In an interview in MCNews, marketing consultant Suzanne Lowe advised that consultants "should intentionally provide a uniquely favorable emotional experience" for clients. And that doesn't mean just being respectful, punctual, and providing great results. It's also means understanding how the client feels about working with the consultant.
Most consulting assignments have aggressive timelines and sky high expectations. In such a pressure cooker, it's easy for consultants to lose sight of the personal impact they have on clients. Every consultant knows results matter, but don't neglect the importance of the client's experience with you.
Is the client's experience part of your project approach?

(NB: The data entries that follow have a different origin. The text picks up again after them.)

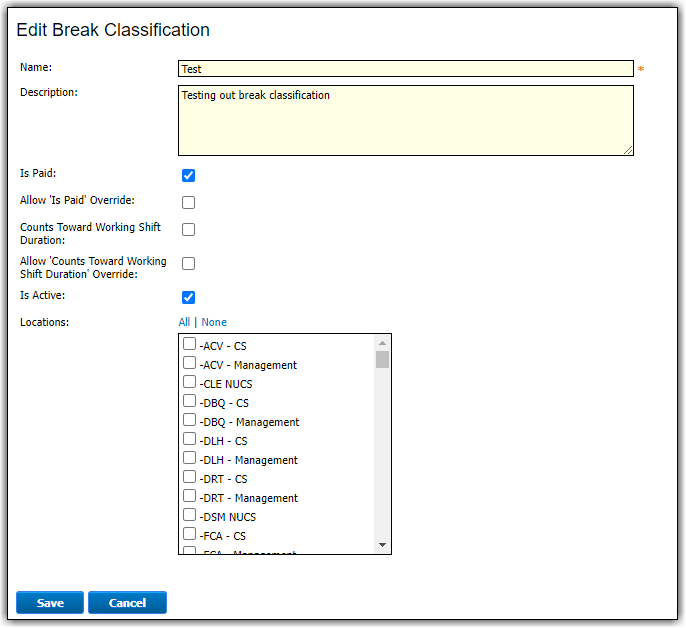The width and height of the screenshot is (686, 628).
Task: Select All locations link
Action: tap(184, 322)
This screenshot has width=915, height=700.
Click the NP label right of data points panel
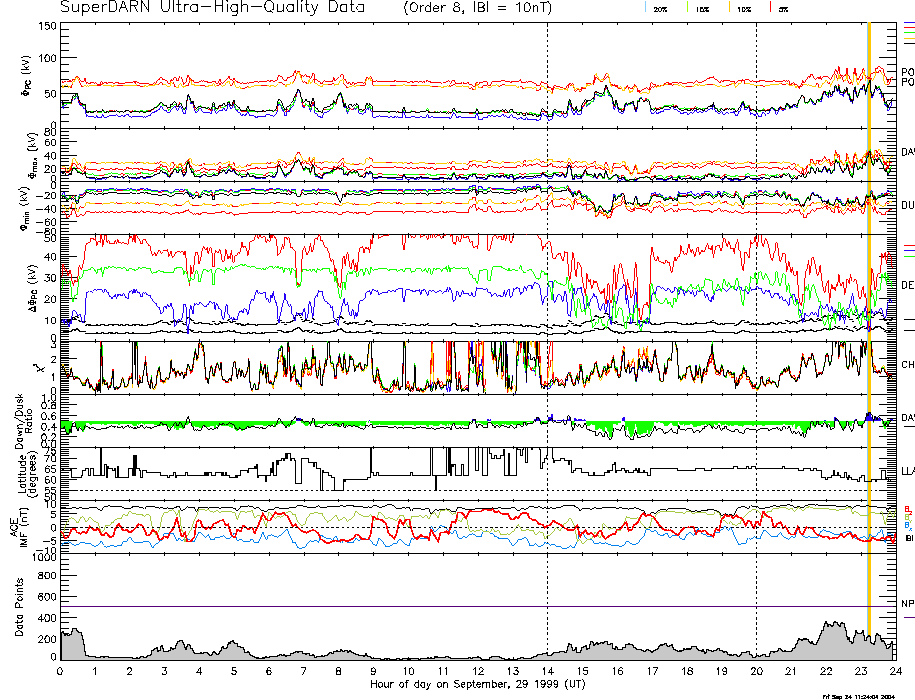(x=908, y=604)
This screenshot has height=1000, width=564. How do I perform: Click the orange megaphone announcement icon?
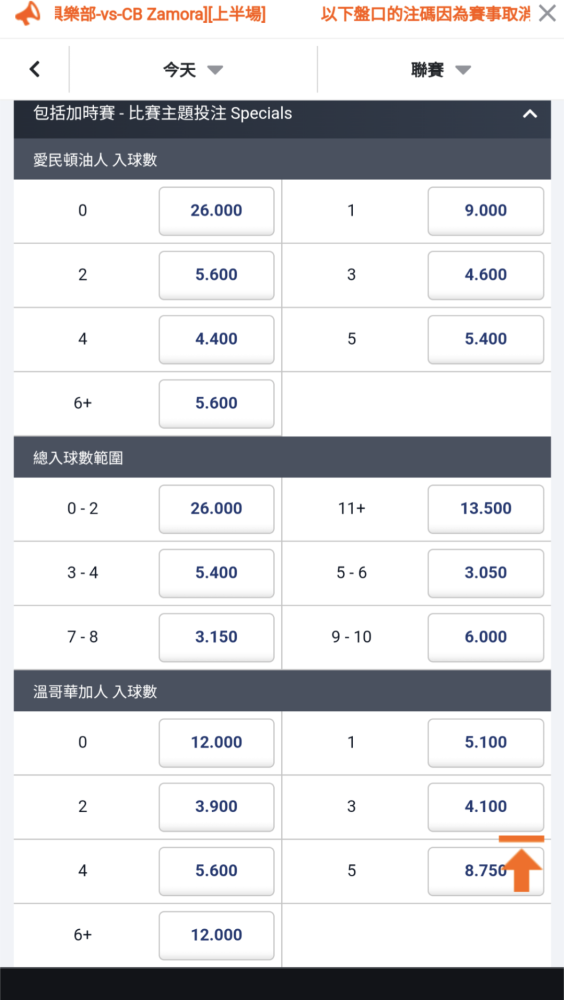point(27,13)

You simply can't overstate the importance of deliberately crafting that "positive emotional experience" for your clients. Will you always feel it? No. Will things always run smoothly? Of course not. Will you always think your clients are just wonderful? Hardly. But, in all your interactions with them, do what you have to do to "put on the happy, positive face." Feel free to grumble internally to your heart's content, but liberally pepper your emails and face-to-face conversations with, "Be happy to," "my pleasure," "I'm on it," "Anything else you need?" Even if you don't feel it, do it anyway, and chances are, once you see the difference it makes (and trust me, people notice...), it might just start coming from the heart.
Posted by: Peter Bowerman | March 04, 2005 at 08:28 AM
Client experience is everything when you're in a really small firm. If it's not there, the client probably won't call you again. I'm sure it's just as important in a large firm, but probably harder to pull off, with multiple layers and large teams. How do you address that challenge?